Head and Neck Cancers
Written by: Dr. Roof
Oral Head and Neck cancer is the 6th most common form of cancer worldwide. It includes any cancer arising in the nasal cavity, sinuses, lips, mouth, throat, salivary glands or thyroid gland. Tobacco and alcohol use are the leading cause of mouth and throat cancer. However, there has been a recent rise in the incidence of oropharyngeal (base of tongue and tonsil) carcinoma in younger adults related to human papilloma virus (HPV) which is a highly prevalent sexually transmitted viral infection. Over 10,000 oral head and neck cancers per year can be attributed to HPV. The HPV vaccine Gardasil may help reduce the risk of head and neck cancer in the future.

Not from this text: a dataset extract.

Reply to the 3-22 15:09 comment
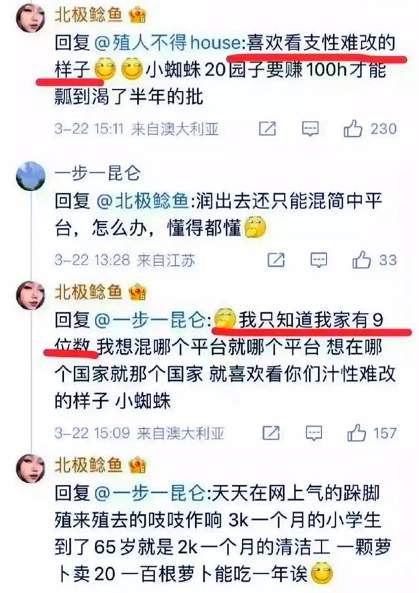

Signs or symptoms of head and neck cancer might include a red or white patch in the mouth or a persistent sore throat or hoarseness. Difficulty swallowing, throat pain or a lump in the neck are other possible symptoms.
The best treatment for patients with head and neck cancer depends on many factors including the type, size, location and stage of the cancer as well as the patient’s overall health including their respiratory status, current swallowing or voice function, cardiac and renal status. Treatment options for head and neck cancer patients may include surgery, radiation, chemotherapy or targeted therapy or any combination of the above. The majority of patients present with locally advanced disease. While extensive surgery may play a role in select patients, many patients with locally advanced disease are treated with radiation with or without systemic therapy.
Surgery is an important component of therapy for appropriately selected patients. Surgery may include just a biopsy for diagnosis or may be an extensive surgical procedure with the intent of surgical cure. The extent of surgery varies based on the diagnosis and stage of the cancer. The surgeon may remove just the tumor or may also remove lymph nodes in either one side or both sides of the neck Some surgeons are now performing transoral robotic surgery (TORS) which may improve the surgeon’s ability to resect certain types of tumors.
Systemic therapy can include either chemotherapy or biologic/targeted therapy. A medical oncologist will help determine which therapy is best suited for you. It may be given in advance of radiation (neoadjuvant chemotherapy), at the same time as radiation or rarely by itself.
Radiation in the head and neck region is often delivered using intensity modulated radiation therapy (IMRT). This advanced radiation treatment technique allows your radiation team to develop a plan that shapes the radiation so that it goes to the areas of concern while avoiding nearby structures that do not require radiation. Use of IMRT often in conjunction with image guidance allows your team to confidently target the areas of concern with a high degree of precision and accuracy.
There are many different ways to deliver IMRT including forward and inverse planned techniques, modulated arcs, and tomotherapy. All of these techniques allow for the safe delivery of radiation to the target volumes while minimizing the exposure of nearby healthy tissues to high doses of radiation.
Despite these advanced techniques, radiation to the head and neck region is often a difficult treatment. Symptoms are often exacerbated with the addition of chemotherapy. Many patients receiving chemotherapy and radiation to the head and neck region may require an evaluation for swallowing dysfunction. Often times patients may require placement of a temporary feeding tube to ensure adequate nutritional and hydration support through the course of treatment and during the immediate post-treatment recovery period (the first few weeks to months after radiation is completed). Your physician may recommend that you be evaluated by a speech and swallowing therapist to assess your ability to swallow, and your potential need for a feeding tube.
Patients undergoing radiation therapy usually need a dental evaluation before proceeding with treatment as radiation may cause patients to have a dry mouth, and this can increase the risk of cavities. Additionally, if the jaw bone receives high doses of radiation it can increase the risk of subsequent dental surgeries. Thus, if there are teeth that need dental attention it is ideal to have these issues addressed before starting radiation when possible.
Physical therapists may play an important role in the management of patients with head and neck cancer. Side effects of therapy that therapists might assist with include: lymphedema or swelling of the neck, trismus (difficulty opening your mouth widely), or problems with the neck and shoulders particularly in the post-operative setting. Nutritionists are also important members of the treatment team and can provide value guidance on dietary recommendations as well as nutritional assessments before during and after your treatment course.
Patients going through treatment for head and neck cancer need significant support physically, emotionally and financially. A cancer navigator (a nurse, social worker or other knowledgeable individual), may be an excellent resource for assisting patients in meeting these needs.